Michael
Gove "thinks it is important not to denigrate the patriotism, honour
and courage demonstrated by ordinary British soldiers in the First World
War."
He believes that "Blackadder" denigrates these.
When in fact "Blackadder", as satire, tries to show the futility of patriotism, honour and courage in a situation largely brought about by Political Power peopled by individuals who lack any or all of these qualities. (the 'patriotism' of General Staff had more to do with position, influence, career prospects, income and power than anything else: it was selfish rather than selfless)
In other words, the narcissistic self interest of the ruling classes of Europe, and their concerns about Empire dominated their deliberations and behaviour, and they used dedicated, professional and sophisticated propaganda to suggest otherwise to the people they Rule, and forced them to engage in a brutal war to meet those narcissistic perceived needs.
A bit like the way the BBC, Government (all sides) and the Mainstream Media are using dedicated, professional and sophisticated propaganda to suggest that the poor are work-shy, the disabled are blaggers, the elite rich are to be praised, the banks are to be supported and the country will be over run by Romanians .... and that the problems in Iraq today have nothing to do with the illegal and cruel invasion of Iraq in 2003 by US/UK Power, with allies....

§ §

From the commentary on Gove and Blackadder, reproduce the passage between "He believes that" and "rather than selfless)", inclusive, word for word.

▶ **RECORDED DATA**:
§ §

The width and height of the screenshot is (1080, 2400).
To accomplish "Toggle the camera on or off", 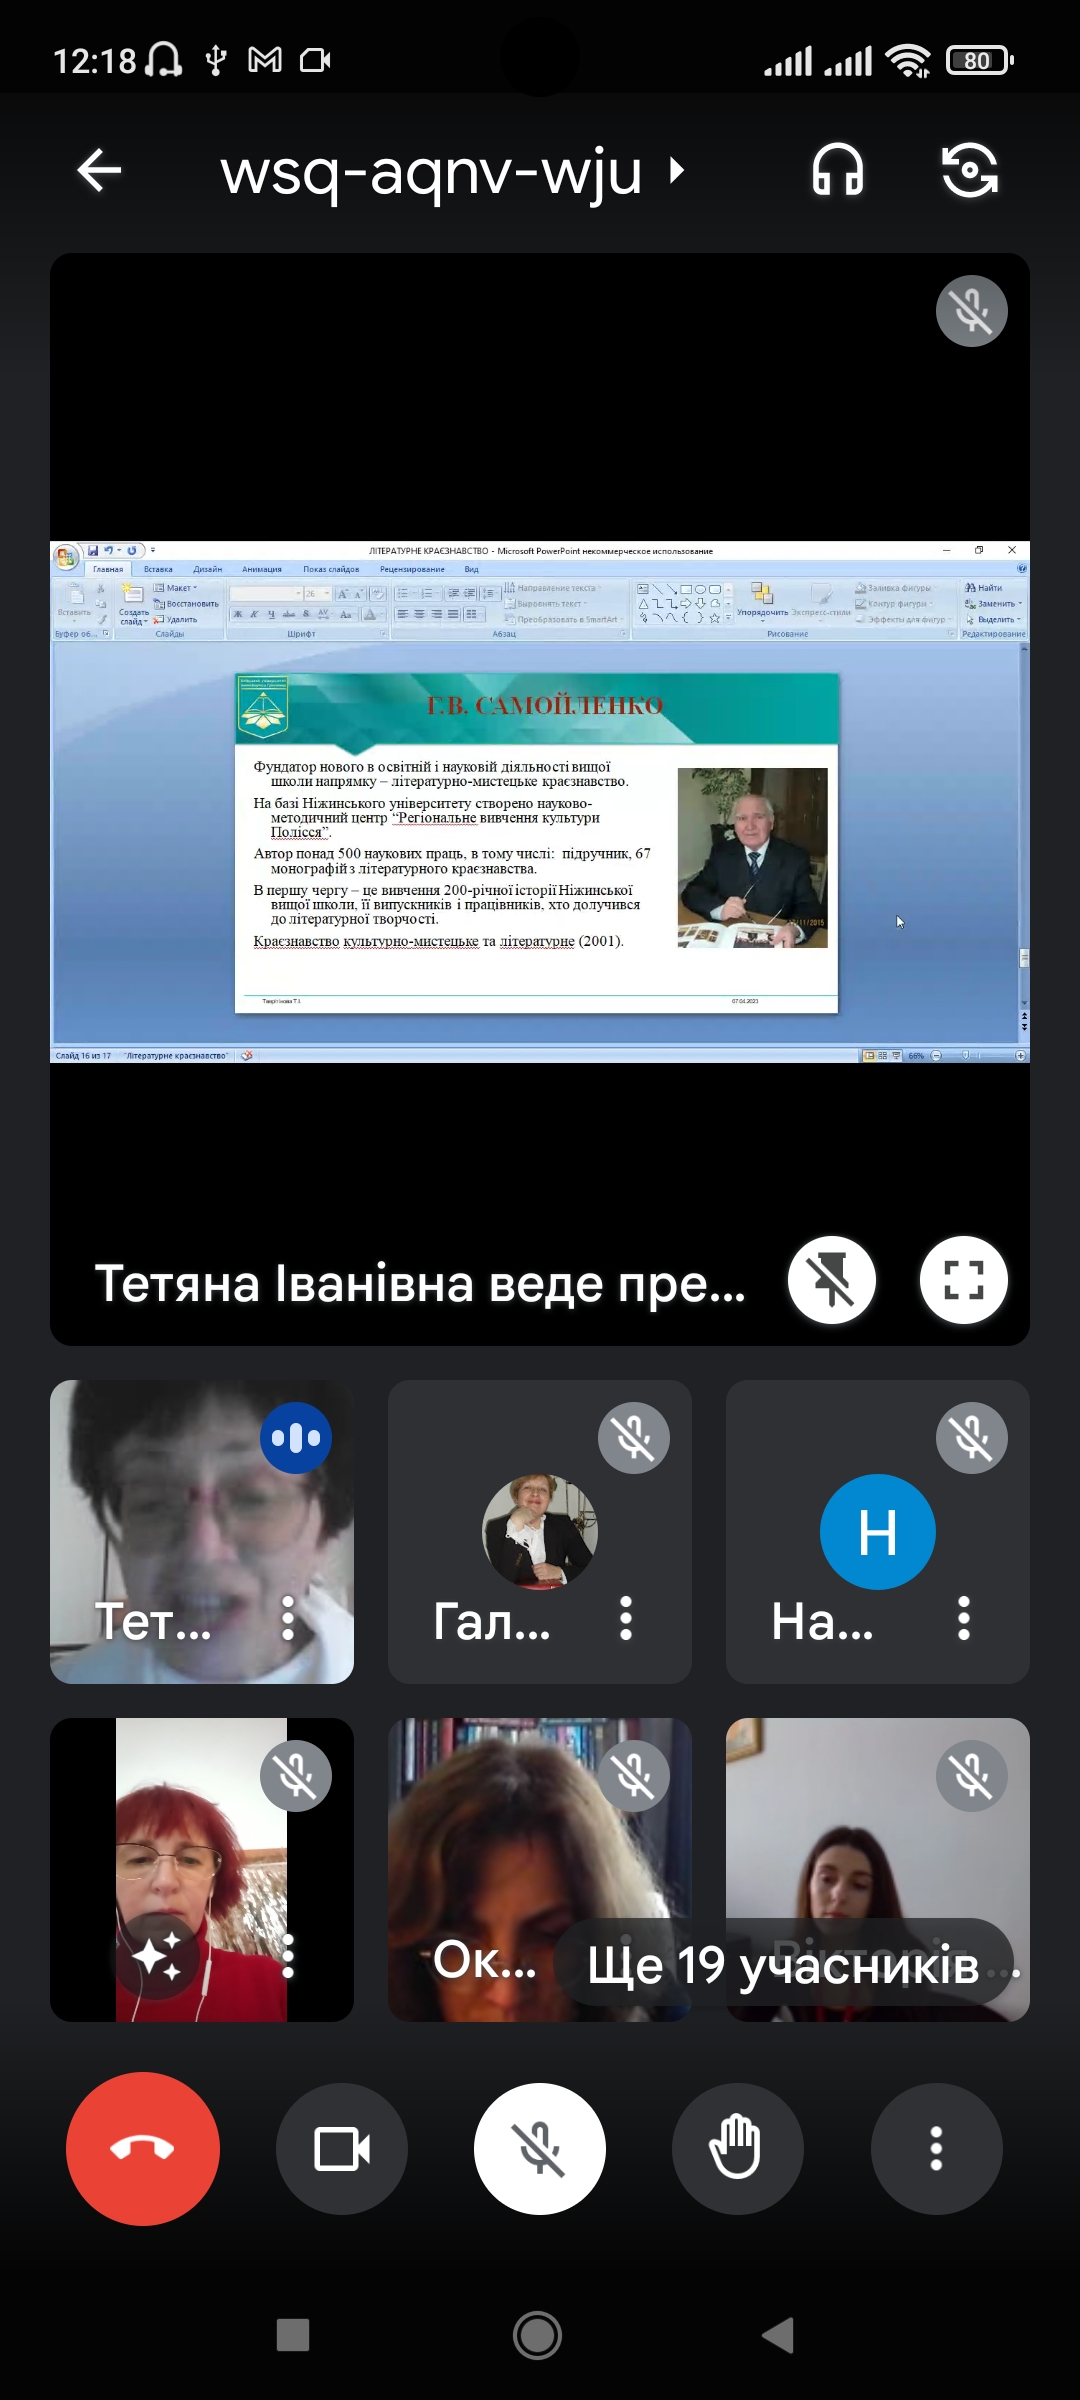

§ §

▶ **FULL ANSWER**:
He believes that "Blackadder" denigrates these.
When in fact "Blackadder", as satire, tries to show the futility of patriotism, honour and courage in a situation largely brought about by Political Power peopled by individuals who lack any or all of these qualities. (the 'patriotism' of General Staff had more to do with position, influence, career prospects, income and power than anything else: it was selfish rather than selfless)